Emmanuel Williams, age 23, of Highland Park, was arrested today in relation to gunshots fired in the area of South Street and South 3rd Avenue in the late afternoon hours of Tuesday, June 28th, police reported.

According to officials, on Tuesday, June 28, 2022, at approximately 4:20 p.m., Manville Police Officers were dispatched to the area of South Street and South 3rd Avenue in response to a 911 call for shots fired.
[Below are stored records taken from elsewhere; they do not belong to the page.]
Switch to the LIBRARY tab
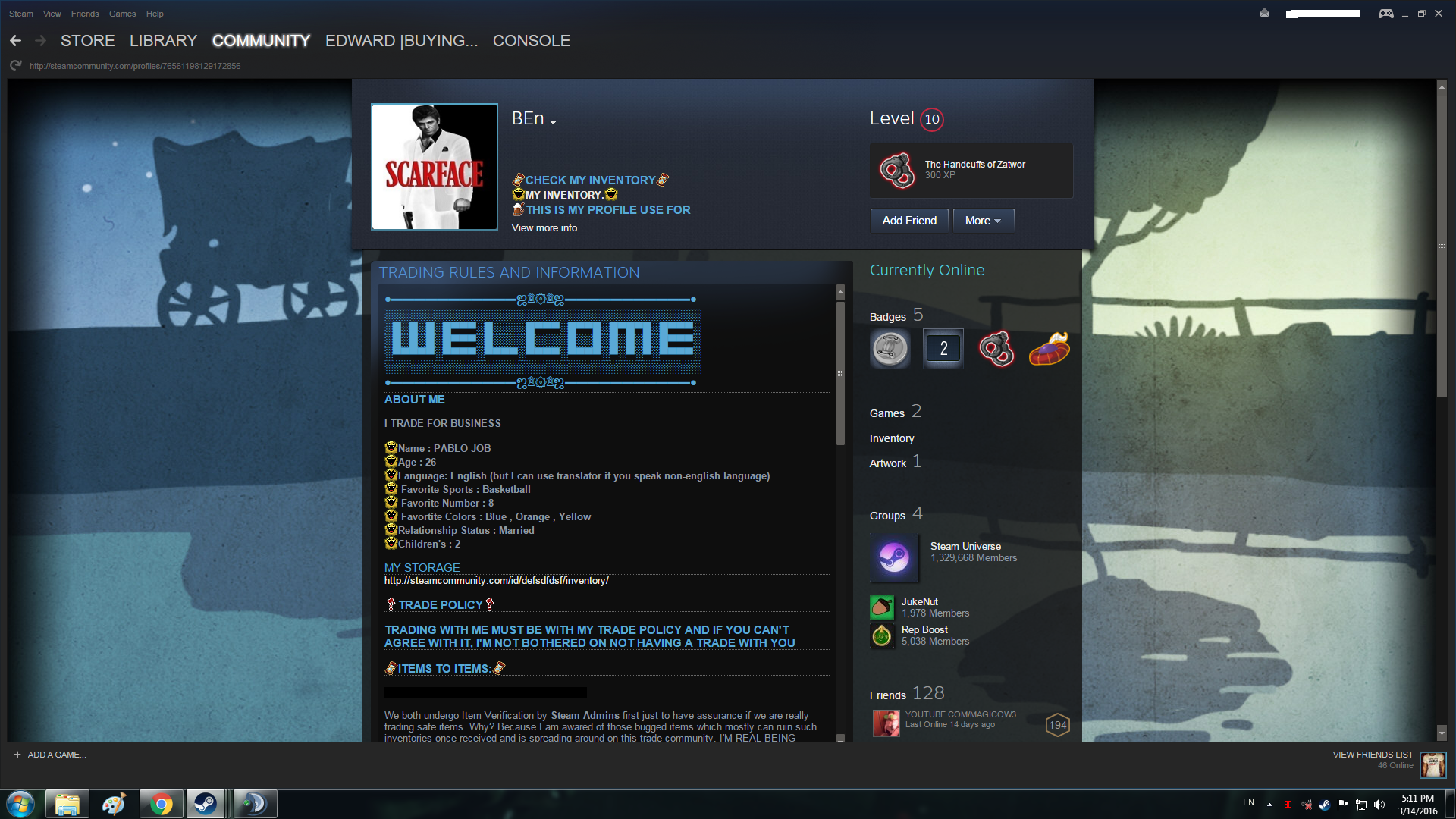Image resolution: width=1456 pixels, height=819 pixels. click(x=163, y=41)
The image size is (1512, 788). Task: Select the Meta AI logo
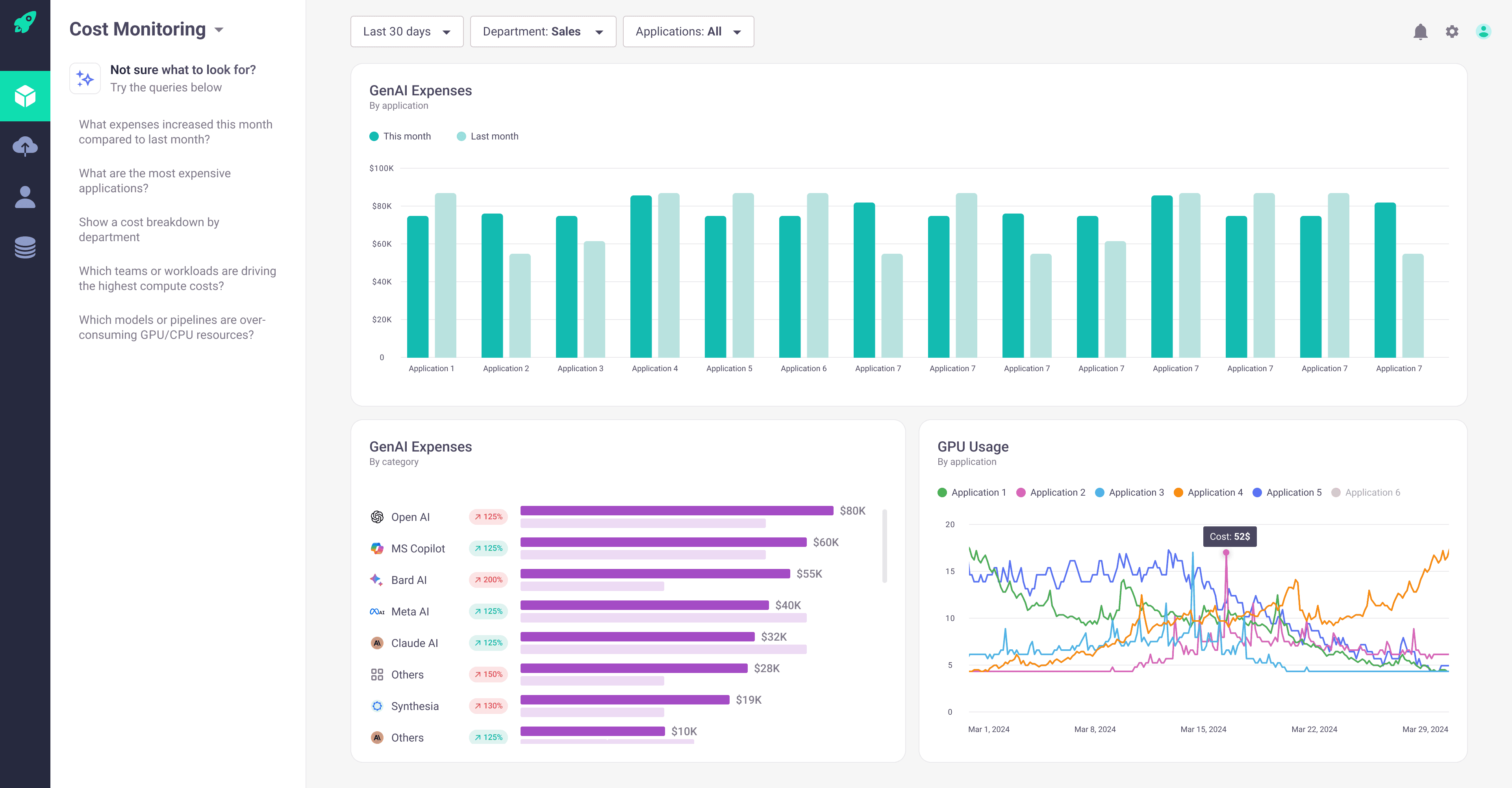tap(377, 611)
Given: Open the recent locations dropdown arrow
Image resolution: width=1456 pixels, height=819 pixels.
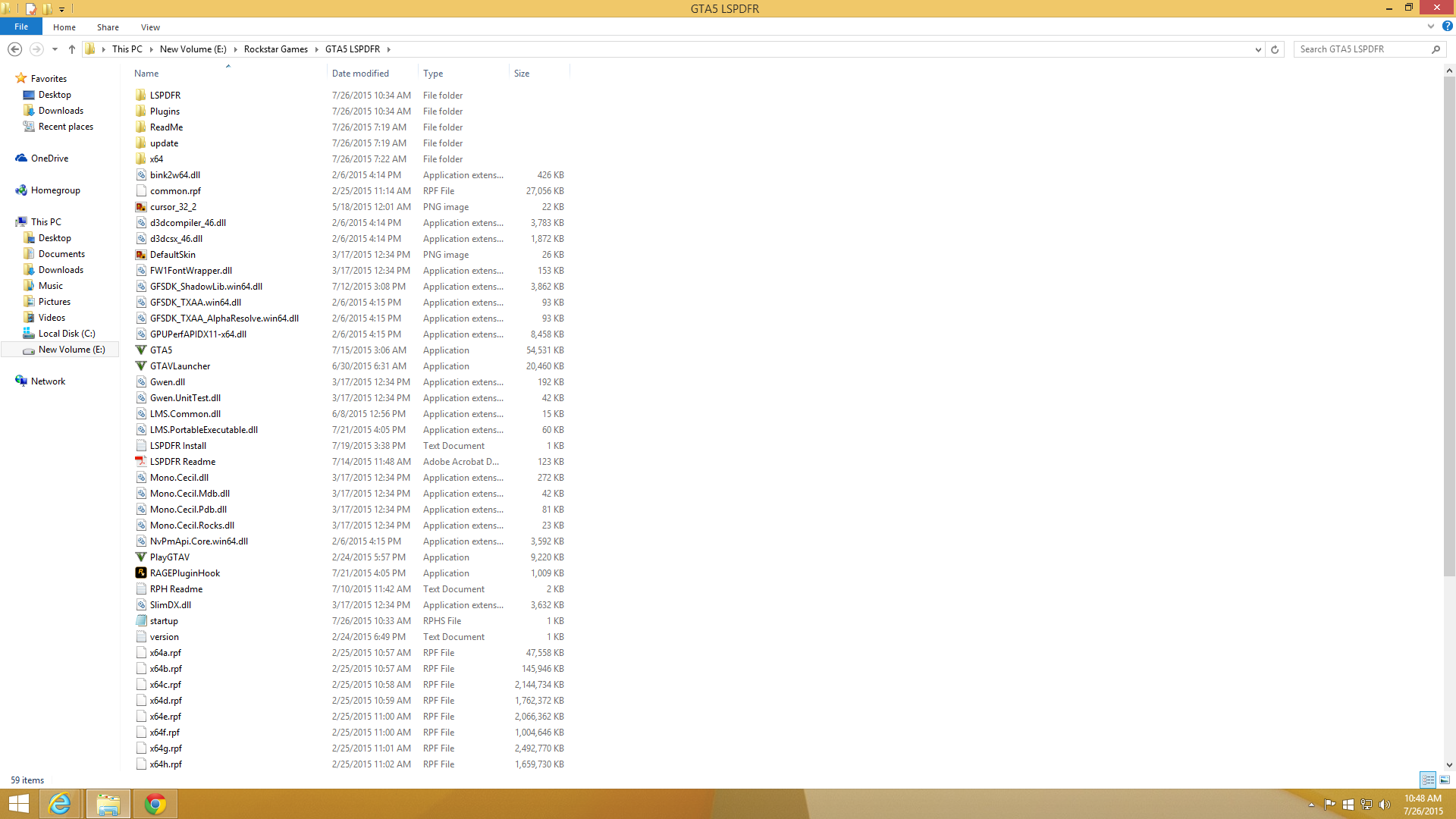Looking at the screenshot, I should click(x=55, y=49).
“Upon arrival, Manville Police Department officers did not locate any injured victims. Detectives from the Somerset County Prosecutor’s Office Major Crimes Unit and Crime Scene Investigation Unit and Detectives from the Manville Police Department responded to the scene to conduct an investigation,” the Somerset County Prosecutor’s Office reported. “As a result of the investigation, Emmanuel Williams was identified as one of the individuals involved in the shooting. Williams was arrested on scene without incident. Williams was charged with 2nd degree, Aggravated Assault and 2nd degree, Unlawful Possession of a Weapon. Defendant Williams was lodged in the Somerset County Jail pending a detention hearing. Detectives from the Manville Police Department and detectives from the Somerset County Prosecutor’s Office Major Crimes Unit are continuing the investigation.”